Anti Vegf Eylea 2mg denied as duplicate or overlapping therapy by UnitedHealthcare?

UnitedHealthcare's specific coverage criteria for anti vegf eylea 2mg are defined in its own published medical/coverage policy and the FDA-approved prescribing label. A successful appeal documents that your medical records satisfy each criterion those sources list — confirmed diagnosis, any required prior treatments (with dates and outcomes), and clinical severity. If the exact criteria weren't included with your denial, request them in writing; your appeal then maps each requirement to the matching fact in your chart.

## Why UnitedHealthcare Denied Eylea (aflibercept 2 mg) as Duplicate Therapy

A duplicate-therapy denial means UnitedHealthcare's system identified another anti-VEGF agent already active on your profile — most commonly a concurrent authorization for bevacizumab, ranibizumab, or another aflibercept formulation — and concluded that dispensing Eylea 2 mg at the same time serves the same clinical purpose. These denials are often administrative rather than clinical: they reflect a coding overlap or an unreversed prior authorization rather than a genuine clinical judgment that the two agents are equivalent for your specific situation.

## Why This Denial Is Appealable

Duplicate-therapy logic assumes the two agents are clinically interchangeable for you. If your prescriber has documented a clinical reason to transition — inadequate response to the prior agent, tolerability issues, treatment-interval goals, or a disease state that the current label specifically addresses — that distinction defeats the duplicate-therapy rationale entirely. The denial is a mechanical flag, not a clinical review.

## Your Federal Appeal Rights

• Internal appeal (Level 1): You have the right to a full internal review under ERISA §503 (employer plans) or your plan's ACA-compliant grievance process. Submit within the timeframe shown on your denial letter — typically 180 days.
• External review (Level 2): Under ACA §2719, if the internal appeal is denied you may escalate to an Independent Review Organization (IRO). Most external reviews must be completed within 45 days; an expedited review (72 hours) is available when the standard timeline would seriously jeopardize your health or your ability to regain maximum function.
• Expedited/concurrent review: If Eylea injections are ongoing and a lapse in therapy would cause clinical harm, request expedited review immediately alongside the internal appeal.

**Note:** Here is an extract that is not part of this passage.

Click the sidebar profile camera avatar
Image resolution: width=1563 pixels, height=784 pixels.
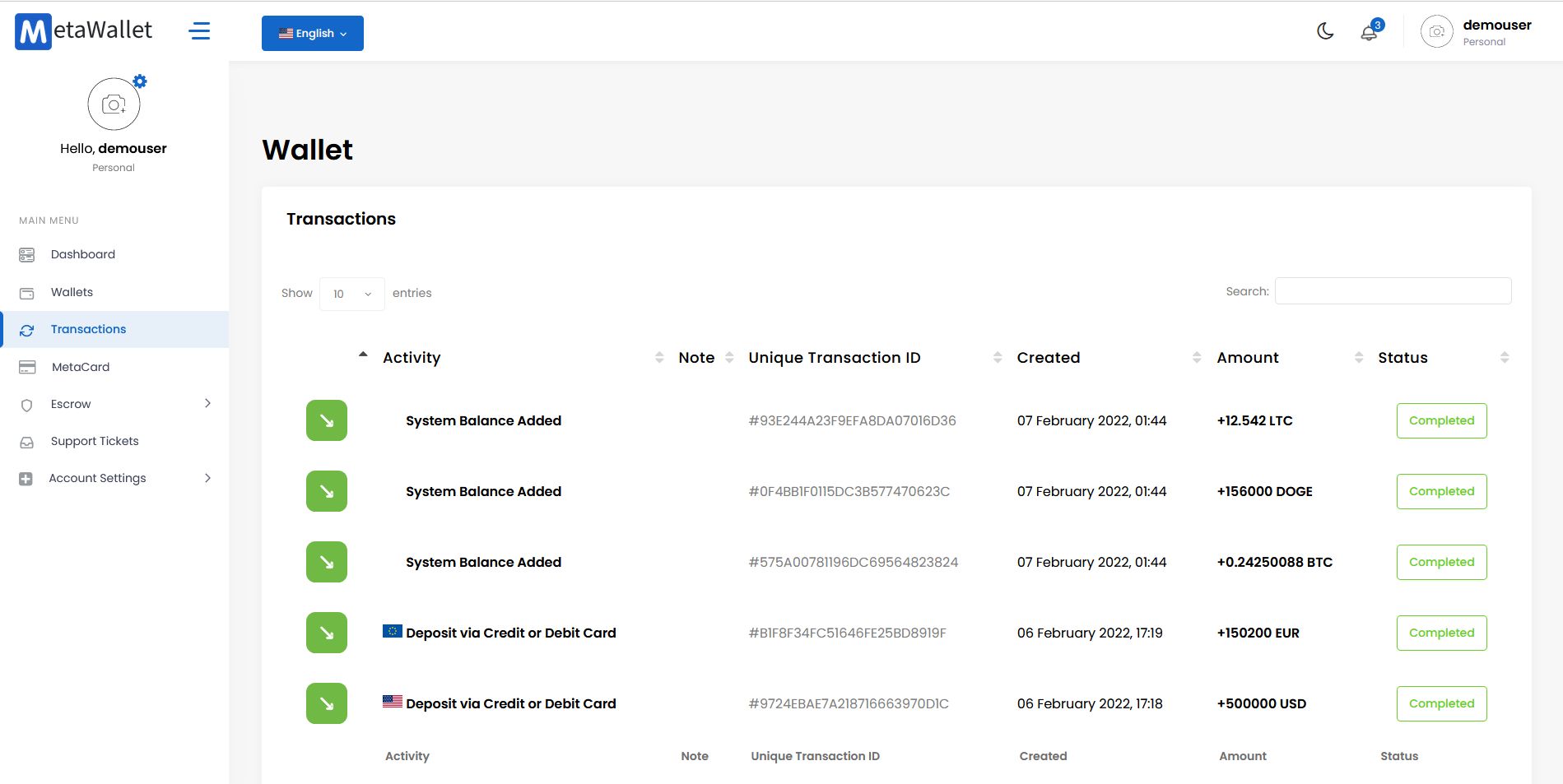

## Documentation to Gather

1. Diagnosis confirmation — chart notes confirming the active retinal diagnosis (e.g., wet AMD, DME, RVO) with the treating ophthalmologist's or retinal specialist's name and dates. 2. Prior-agent history — dates, number of injections, and documented visual acuity or OCT outcomes for every anti-VEGF agent previously or currently authorized, showing why co-administration or sequential use is not equivalent. 3. Clinical necessity letter — a signed letter from your retinal specialist explaining why Eylea 2 mg is the specific agent required now and why the "duplicate" agent does not meet the same clinical need. 4. Active authorization audit — request a printout of every active or pending authorization on your account so you can identify and correct any stale authorizations that triggered the flag. 5. UHC coverage policy — pull UHC's current published medical policy for anti-VEGF agents and confirm which anti-duplication criteria apply; your appeal letter should address each criterion by name.

## Criteria-Mapping Structure for Your Appeal Letter

Copy each requirement listed in UHC's anti-VEGF coverage policy into a two-column table. In the right column, insert the exact chart fact, date, and measurement that satisfies each requirement. For any duplicate-therapy criterion, document the clinical distinction between Eylea 2 mg and the agent already on file. A well-structured criteria map is the single most persuasive element of a first-level appeal and is required for a fair external review record.